23. Are you sure it's _not_ VS Code at issue here? I haven't seen this in Ghostty.
24. This is a common problem and you can find reports of it all over X, including from some influencers. Even outside of VSCode.
25. Never seen it on iTerm2.
This "outside of VSCode", was it still with a webview-based terminal?
26. I use the VSCode terminal all day every day. No other app I use in it has this issue, including Codex.
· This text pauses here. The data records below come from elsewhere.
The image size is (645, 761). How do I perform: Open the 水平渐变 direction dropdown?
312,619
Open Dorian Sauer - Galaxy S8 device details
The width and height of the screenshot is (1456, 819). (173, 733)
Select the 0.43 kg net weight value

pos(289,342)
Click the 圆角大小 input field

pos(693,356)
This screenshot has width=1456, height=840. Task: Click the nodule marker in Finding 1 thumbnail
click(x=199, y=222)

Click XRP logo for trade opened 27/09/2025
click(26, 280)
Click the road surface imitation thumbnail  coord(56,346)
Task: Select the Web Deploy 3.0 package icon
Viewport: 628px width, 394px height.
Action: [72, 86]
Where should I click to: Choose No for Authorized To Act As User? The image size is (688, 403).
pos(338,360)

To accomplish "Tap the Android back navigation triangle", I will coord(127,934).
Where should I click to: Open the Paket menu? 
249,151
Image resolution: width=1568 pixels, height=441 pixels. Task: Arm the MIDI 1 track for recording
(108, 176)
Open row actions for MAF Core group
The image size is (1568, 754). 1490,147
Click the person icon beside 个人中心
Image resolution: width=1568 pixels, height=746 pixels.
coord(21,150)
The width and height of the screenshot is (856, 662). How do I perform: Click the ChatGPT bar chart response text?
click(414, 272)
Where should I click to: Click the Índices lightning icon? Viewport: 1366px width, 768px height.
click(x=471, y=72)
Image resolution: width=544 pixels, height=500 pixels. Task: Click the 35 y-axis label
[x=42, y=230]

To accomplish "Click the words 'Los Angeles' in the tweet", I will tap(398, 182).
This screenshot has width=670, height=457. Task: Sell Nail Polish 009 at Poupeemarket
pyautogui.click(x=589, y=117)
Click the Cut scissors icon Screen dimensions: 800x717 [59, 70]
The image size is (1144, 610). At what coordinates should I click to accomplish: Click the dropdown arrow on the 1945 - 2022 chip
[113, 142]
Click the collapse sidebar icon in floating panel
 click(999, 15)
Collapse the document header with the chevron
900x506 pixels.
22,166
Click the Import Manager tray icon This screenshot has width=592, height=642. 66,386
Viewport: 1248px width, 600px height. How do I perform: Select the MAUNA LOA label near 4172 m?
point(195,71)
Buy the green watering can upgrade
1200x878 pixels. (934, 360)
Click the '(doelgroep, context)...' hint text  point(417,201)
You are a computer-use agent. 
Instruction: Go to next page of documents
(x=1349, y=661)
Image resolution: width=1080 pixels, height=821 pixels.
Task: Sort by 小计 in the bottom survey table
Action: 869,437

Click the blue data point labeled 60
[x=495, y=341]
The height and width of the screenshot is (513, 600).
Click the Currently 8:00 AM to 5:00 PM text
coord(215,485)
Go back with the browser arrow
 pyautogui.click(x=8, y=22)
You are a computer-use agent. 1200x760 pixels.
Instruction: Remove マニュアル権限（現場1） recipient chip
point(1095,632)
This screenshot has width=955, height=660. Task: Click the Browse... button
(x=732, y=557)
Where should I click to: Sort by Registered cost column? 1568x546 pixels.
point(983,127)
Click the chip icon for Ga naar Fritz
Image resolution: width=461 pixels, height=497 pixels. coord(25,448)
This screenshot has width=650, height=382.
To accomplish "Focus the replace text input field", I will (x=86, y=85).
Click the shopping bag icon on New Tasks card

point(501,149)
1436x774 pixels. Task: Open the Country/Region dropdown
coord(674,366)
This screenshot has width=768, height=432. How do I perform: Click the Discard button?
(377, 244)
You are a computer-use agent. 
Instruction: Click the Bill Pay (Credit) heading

27. OK, so you have the unbearable pain of using a separate terminal app to use the magic thingie that does your programming for you on prompt, and which didn't exist merely 2 years ago.
https://www.youtube.com/watch?v=kBLkX2VaQs4
28. I am a fan of Claude code, I love it, I use it every day. Are you suggesting we’re not allowed to make any critique of anything which has good qualities?
29. No, I'm suggesting that given the context, it's a tiny concession to make...
30. It’s not. I see this constantly. I use Ghostty and Alacritty and usually am in a tmux session
31. Claude Code is fairly simple. But Claude Desktop is a freaking mess, it loses chats when I switch tabs, it has no easy way to auto-extend the context, and it's just slow.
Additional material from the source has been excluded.